◆ SELECTED EXTRACT
-- Opening Marker --

You can say what you’d like about middle age. But for me it has been an eye-opening, exciting time of life. If I were to describe all that I have learned since age 40, the memory capacity on my computer would fail me.
It is true that I have had some dramatic life changes along the way, including the loss of both my parents, the end of a two decades-long marriage, the beginning of a wonderful new life with my soul mate, and the spectacle of my only child going alternative on me for a while and then returning to the real world with a vengeance and drive to succeed.
I can lament about the thickening of my middle, the graying of my hair, the ache in my right knee, and the wrinkles around my eyes, all of which can be masked cosmetically or medicinally.
But the greatest midlife gift of all is the ‘I-don’t-give-a-damn’ factor when it comes to how others see me. Middle age for me brought with it a comfort and acceptance of self that is difficult to describe. It is knowing that I can focus on new dreams with greater depth while leaving behind all the shallower ones. It’s a grasp on how much I DON’T know about my spiritual side, but will spend the rest of my days exploring.
But most of all, it is the reigniting of my passion for life. Being able to write a real-life book for other women (in the past, all my books were real estate related) is an indescribably gratifying feeling. Using words to evoke memory, emotion or action while in the service of others is becoming an addiction for me, whether in the form of giving seminars, writing my book or creating my Examiner columns.

-- Closing Marker --

◆ ENTRIES PROVIDED
-- Opening Marker --

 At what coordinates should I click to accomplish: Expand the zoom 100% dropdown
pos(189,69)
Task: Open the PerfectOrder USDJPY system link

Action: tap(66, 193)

-- Closing Marker --
-- Opening Marker --

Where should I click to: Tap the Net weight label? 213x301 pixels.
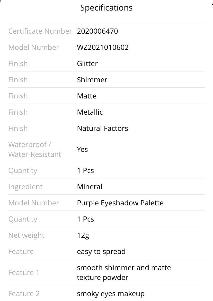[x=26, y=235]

-- Closing Marker --

◆ EXERCISE REQUIREMENTS
- 1) Rewrite the paragraph of the essay on middle age that begins "But the greatest midlife gift" as a short bulleted list, keeping its main facts.
- 2) Please reproduce the passage of the essay on middle age starting with "You can say" and going on through "cosmetically or medicinally.", swapping "soul mate" for "partner".
- 3) Write the next paragraph of the essay on middle age, following its last sentence.
The material comes from a different source than the essay on middle age.

◆ ANSWERS PER TASK
- 1)
- The greatest midlife gift is not caring how others see me.
- Middle age brought a comfort with and acceptance of myself that is hard to describe.
- It means focusing more deeply on new dreams and leaving shallower ones behind.
- It means grasping how much I don't know about my spiritual side, which I will spend the rest of my days exploring.

- 2)
You can say what you’d like about middle age. But for me it has been an eye-opening, exciting time of life. If I were to describe all that I have learned since age 40, the memory capacity on my computer would fail me.
It is true that I have had some dramatic life changes along the way, including the loss of both my parents, the end of a two decades-long marriage, the beginning of a wonderful new life with my partner, and the spectacle of my only child going alternative on me for a while and then returning to the real world with a vengeance and drive to succeed.
I can lament about the thickening of my middle, the graying of my hair, the ache in my right knee, and the wrinkles around my eyes, all of which can be masked cosmetically or medicinally.

- 3)
You may surmise by now that my glass has always been half full, no matter what life has thrown at me. That outlook, however, is not borne of DNA, self-help books or Tony Robbins seminars. It is, rather, a kind of muscle memory that was formed over the years when I made a conscious decision to focus on the positive instead of the negative no matter how bleak things appeared on the surface. It was helped along by a concerted effort to find meaning in some of the most trivial events and conversations and permit them to push me forward to new realities.
There is no such thing as a ‘status quo.’ There is each new day, unique in its ability to inspire, progress and teach. And it is that one-day-at-a-time approach that is so very liberating.